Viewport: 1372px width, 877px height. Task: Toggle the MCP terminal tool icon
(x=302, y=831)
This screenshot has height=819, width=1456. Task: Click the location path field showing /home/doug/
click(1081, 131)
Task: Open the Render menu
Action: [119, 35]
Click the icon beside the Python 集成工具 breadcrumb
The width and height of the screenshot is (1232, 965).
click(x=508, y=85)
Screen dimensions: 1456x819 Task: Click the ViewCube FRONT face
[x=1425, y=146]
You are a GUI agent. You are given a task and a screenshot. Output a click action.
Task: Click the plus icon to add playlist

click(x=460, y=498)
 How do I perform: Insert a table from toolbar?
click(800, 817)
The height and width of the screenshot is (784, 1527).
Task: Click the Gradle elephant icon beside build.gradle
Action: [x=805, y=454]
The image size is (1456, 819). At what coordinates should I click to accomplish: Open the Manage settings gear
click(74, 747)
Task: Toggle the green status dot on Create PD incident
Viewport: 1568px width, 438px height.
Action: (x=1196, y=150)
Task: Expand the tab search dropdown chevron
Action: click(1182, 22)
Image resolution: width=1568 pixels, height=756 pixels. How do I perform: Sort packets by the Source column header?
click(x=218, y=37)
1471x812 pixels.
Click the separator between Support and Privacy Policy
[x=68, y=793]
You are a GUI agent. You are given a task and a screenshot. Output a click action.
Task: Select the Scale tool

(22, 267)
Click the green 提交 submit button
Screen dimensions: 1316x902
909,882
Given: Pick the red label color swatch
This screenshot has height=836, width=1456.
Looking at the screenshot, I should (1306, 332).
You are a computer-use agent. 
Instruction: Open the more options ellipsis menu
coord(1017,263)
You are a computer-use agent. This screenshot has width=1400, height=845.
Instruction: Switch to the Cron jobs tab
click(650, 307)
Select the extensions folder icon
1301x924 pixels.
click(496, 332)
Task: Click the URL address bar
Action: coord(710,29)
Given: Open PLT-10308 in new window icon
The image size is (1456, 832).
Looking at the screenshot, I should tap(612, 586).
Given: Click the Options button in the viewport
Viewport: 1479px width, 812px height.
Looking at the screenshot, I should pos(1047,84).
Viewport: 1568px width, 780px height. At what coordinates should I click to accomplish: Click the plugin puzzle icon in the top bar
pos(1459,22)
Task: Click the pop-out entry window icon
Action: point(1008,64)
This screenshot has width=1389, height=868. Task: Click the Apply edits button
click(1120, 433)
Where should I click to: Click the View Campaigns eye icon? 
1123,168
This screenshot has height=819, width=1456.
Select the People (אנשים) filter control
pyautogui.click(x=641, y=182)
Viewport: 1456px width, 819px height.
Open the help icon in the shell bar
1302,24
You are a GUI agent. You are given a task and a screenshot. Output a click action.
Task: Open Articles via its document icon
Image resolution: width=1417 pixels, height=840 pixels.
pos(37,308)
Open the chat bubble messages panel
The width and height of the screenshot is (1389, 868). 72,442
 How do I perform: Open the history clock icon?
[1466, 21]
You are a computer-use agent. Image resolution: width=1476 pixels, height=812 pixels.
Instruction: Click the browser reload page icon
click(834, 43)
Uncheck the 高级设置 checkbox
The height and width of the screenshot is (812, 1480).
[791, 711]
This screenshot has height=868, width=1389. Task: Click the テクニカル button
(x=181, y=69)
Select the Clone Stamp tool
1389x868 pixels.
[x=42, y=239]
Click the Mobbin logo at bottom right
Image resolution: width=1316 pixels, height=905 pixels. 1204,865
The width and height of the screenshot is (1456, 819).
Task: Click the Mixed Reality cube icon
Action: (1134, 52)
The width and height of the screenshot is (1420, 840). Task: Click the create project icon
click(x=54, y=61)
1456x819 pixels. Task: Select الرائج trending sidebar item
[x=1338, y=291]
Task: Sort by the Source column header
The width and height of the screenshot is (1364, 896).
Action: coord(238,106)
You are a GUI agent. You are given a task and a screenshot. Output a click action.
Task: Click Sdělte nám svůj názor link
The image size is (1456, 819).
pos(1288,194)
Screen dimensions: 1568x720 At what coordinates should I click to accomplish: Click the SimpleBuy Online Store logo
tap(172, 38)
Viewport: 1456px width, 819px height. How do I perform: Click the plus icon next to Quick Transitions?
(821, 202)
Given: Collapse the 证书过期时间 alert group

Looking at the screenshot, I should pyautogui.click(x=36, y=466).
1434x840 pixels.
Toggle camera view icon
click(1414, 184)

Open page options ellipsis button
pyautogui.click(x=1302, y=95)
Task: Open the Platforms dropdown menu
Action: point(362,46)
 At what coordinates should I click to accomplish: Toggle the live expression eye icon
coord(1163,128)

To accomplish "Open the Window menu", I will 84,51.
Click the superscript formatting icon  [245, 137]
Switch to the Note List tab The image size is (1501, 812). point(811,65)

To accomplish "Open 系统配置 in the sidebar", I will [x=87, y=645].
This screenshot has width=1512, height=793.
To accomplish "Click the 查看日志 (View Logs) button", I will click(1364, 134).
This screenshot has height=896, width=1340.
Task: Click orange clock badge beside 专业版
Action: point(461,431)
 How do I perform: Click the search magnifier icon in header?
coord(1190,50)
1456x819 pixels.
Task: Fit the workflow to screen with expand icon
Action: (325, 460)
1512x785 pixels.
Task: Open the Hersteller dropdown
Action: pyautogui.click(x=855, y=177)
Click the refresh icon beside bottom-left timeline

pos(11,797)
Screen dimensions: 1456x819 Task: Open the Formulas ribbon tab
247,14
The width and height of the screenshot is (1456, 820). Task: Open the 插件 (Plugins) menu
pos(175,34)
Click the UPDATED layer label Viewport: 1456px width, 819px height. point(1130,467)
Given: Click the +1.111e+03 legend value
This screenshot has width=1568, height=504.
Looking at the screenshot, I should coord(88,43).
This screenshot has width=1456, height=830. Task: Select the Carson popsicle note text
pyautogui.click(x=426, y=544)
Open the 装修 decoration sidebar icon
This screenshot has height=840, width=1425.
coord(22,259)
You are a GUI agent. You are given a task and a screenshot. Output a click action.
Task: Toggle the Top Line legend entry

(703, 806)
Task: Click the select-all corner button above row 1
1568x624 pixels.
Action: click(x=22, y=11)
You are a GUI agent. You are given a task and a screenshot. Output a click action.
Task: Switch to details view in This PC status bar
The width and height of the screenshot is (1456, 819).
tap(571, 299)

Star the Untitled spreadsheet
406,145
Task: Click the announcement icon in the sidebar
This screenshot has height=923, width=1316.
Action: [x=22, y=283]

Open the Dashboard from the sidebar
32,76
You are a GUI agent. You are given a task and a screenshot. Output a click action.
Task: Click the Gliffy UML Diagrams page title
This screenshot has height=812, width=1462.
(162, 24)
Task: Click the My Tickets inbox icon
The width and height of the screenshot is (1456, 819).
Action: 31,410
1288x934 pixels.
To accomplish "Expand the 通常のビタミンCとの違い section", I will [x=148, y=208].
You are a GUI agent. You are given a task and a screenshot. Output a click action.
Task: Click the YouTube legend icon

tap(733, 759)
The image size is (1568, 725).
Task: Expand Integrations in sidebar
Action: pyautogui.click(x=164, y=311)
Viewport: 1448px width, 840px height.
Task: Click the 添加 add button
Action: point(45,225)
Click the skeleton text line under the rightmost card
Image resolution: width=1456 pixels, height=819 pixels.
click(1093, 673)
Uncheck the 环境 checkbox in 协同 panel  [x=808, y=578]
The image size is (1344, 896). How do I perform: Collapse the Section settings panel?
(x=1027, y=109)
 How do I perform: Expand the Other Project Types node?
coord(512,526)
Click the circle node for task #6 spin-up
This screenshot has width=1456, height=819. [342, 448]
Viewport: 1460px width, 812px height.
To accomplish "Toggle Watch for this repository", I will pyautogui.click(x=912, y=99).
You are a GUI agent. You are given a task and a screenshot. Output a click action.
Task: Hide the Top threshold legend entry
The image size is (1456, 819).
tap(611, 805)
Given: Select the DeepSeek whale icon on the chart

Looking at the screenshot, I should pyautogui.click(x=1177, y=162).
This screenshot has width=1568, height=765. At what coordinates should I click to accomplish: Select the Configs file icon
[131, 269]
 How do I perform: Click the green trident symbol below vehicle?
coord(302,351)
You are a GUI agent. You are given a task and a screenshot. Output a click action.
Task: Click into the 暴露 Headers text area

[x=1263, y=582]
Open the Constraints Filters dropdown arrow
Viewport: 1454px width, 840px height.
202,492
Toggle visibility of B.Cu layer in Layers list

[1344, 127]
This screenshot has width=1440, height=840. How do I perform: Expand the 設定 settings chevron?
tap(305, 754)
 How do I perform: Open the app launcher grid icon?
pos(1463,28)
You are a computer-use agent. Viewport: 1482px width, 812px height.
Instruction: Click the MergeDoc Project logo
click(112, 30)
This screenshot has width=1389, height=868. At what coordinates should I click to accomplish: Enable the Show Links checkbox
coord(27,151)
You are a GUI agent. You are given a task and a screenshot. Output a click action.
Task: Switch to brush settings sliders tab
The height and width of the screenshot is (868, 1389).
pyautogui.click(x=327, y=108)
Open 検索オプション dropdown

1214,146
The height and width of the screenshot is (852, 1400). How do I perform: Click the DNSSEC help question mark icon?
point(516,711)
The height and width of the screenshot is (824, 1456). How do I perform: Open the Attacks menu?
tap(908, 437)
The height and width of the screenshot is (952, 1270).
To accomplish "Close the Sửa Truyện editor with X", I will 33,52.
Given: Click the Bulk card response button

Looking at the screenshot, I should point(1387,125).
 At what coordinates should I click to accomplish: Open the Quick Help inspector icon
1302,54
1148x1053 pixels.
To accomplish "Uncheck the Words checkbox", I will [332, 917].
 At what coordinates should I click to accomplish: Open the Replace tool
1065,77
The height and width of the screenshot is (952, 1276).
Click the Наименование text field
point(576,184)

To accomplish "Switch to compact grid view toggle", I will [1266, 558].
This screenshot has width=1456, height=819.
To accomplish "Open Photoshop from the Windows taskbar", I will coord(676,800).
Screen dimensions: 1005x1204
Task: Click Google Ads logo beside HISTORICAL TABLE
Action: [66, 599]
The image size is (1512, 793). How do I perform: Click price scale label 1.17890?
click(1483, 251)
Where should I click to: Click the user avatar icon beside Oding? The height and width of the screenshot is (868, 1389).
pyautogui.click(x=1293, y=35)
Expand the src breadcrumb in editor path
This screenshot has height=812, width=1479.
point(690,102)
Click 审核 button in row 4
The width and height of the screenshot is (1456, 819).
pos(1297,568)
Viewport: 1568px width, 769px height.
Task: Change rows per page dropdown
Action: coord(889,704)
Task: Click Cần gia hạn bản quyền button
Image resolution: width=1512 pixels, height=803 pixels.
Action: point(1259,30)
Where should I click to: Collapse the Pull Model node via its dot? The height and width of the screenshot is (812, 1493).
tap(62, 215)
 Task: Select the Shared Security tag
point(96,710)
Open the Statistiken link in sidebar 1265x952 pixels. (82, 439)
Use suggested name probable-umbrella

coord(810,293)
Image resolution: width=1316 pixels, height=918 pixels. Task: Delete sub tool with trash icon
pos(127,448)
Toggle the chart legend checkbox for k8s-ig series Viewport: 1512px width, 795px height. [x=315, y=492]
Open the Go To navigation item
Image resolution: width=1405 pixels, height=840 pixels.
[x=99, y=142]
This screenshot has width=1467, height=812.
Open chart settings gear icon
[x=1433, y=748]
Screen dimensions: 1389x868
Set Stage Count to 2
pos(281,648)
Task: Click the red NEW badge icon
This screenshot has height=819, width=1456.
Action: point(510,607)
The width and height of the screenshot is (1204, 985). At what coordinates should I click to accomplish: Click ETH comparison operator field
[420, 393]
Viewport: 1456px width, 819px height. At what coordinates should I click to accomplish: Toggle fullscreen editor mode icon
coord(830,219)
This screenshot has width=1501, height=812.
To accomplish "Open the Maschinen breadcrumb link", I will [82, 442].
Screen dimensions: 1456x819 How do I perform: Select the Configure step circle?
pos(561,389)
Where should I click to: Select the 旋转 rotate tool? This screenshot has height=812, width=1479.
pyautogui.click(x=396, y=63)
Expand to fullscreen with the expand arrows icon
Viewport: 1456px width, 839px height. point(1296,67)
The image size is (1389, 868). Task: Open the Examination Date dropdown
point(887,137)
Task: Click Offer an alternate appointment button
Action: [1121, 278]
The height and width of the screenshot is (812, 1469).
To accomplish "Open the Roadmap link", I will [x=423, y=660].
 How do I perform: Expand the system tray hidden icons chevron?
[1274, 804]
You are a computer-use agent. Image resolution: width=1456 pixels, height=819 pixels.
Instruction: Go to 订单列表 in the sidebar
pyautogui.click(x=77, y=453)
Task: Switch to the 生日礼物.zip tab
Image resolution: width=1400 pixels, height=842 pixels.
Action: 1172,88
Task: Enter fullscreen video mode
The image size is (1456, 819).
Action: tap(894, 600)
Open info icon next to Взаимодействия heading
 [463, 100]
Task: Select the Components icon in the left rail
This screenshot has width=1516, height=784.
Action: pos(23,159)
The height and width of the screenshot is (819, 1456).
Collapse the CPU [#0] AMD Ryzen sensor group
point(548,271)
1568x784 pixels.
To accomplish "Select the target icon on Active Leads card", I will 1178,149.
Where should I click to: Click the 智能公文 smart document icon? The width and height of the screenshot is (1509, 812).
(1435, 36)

- [YOUR TASK]
Find the word "status" in the listing above, then copy each line where it turns up.

- [ANSWER SECTION]
Task: Toggle the green status dot on Create PD incident
Task: Switch to details view in This PC status bar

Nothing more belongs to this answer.